Page excerpt:
····················

Thank you for this article.
The perspectives shared by the protesters at the 'pro-Palestinian' rally reveals a parallel to, and inevitable progression, of Chris Selley's wise observation (often quoted by Matt):
“The Liberals genuinely believe they are the kind of people who’d never do the thing they are currently doing.”
Similarly, revealed by Adam's interviews with the protesters, to varying degrees they sincerely believe that the events of October 7th:
a) never happened at all; or
b) happened but were carried out by Israel as a false flag operation; or
b) happened and were carried out by Hamas, but were completely or partially justified; and/or
c) happened and were carried out by Hamas, but were exaggerated by Israel.
Supporters of Hamas and/or the Palestinian single state cause can, will, and do deny objective reality, because they CHOOSE TO BELIEVE they themselves are good, compassionate people supporting the noble, innocent, oppressed Palestinian victims. They also CHOOSE TO BELIEVE that Israel/The Jews are the evil oppressors that need to be stopped/vanquished/eradicated.
The really tragic, horrifying thing is that many of these protesters are closer than they think to being willing to hurt or even kill Jews themselves, given the chance, out of their warped, distorted sense of moral justification. At the minimum, nearly everyone protesting believes that Israel/The Jews deserve the suffering they've endured to date, or will endure in the future.
One could legitimately argue there are some supporters of Israel who also live in varying degrees of this self-deluding mental state; flipping the above descriptions around to fit their narrative.
The reality is this is a horrific and historic blood feud without any real parallel in our world, with objective atrocities committed again and again on both sides for centuries. There really are no good guys or bad guys, there are only less worse guys - ON BOTH SIDES. From my perspective, the Israeli/Jewish side appears to be (by far) the lesser of the two evils, but that is not the same as saying that everything they've done to the Palestinian people is justified. Less bad is still awful.
It is my solemn wish and prayer that this current ceasefire Trump is shamelessly taking credit for will lead to a lasting peace between Israel and the Palestinian people.
My historical knowledge and current observations tell me this will not be the case. The hate on both sides remains focused and intense, and they are only biding time to reload and rebuild their arsenals to renew hostilities until the entire region is laid to waste, littered with the bodies of Jewish & Palestinian men, women, and children. If this were not so, I would be eternally thankful.

····················

Given material:
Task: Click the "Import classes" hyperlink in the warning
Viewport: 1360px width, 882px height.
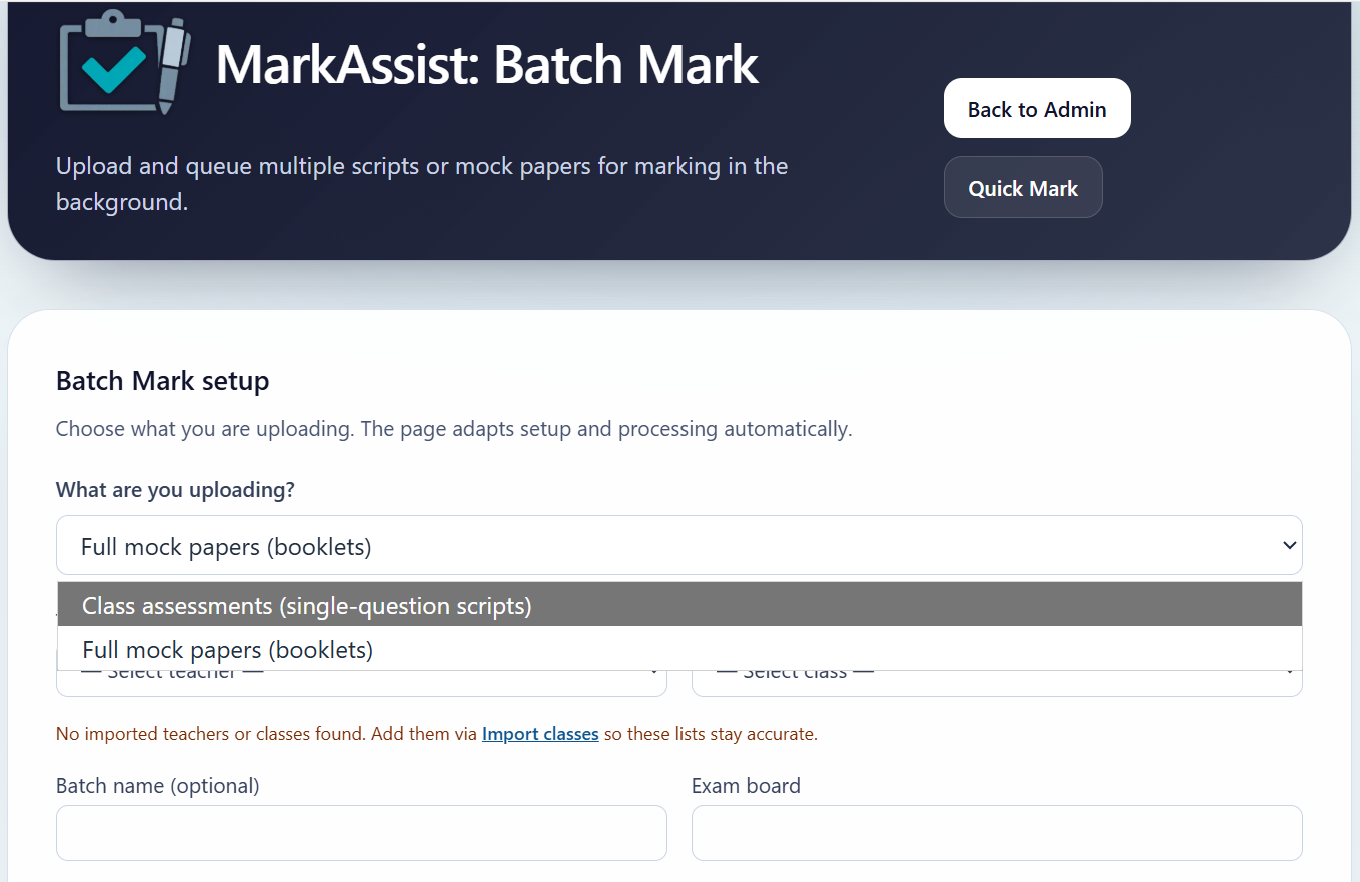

····················

Stated task 1:
Reproduce the part of the comment above from "My historical knowledge" up to and including "be eternally thankful.".
Stated task 2:
In the comment above, whose observation is said to be often quoted by Matt?

Task response 1:
My historical knowledge and current observations tell me this will not be the case. The hate on both sides remains focused and intense, and they are only biding time to reload and rebuild their arsenals to renew hostilities until the entire region is laid to waste, littered with the bodies of Jewish & Palestinian men, women, and children. If this were not so, I would be eternally thankful.

Task response 2:
Chris Selley's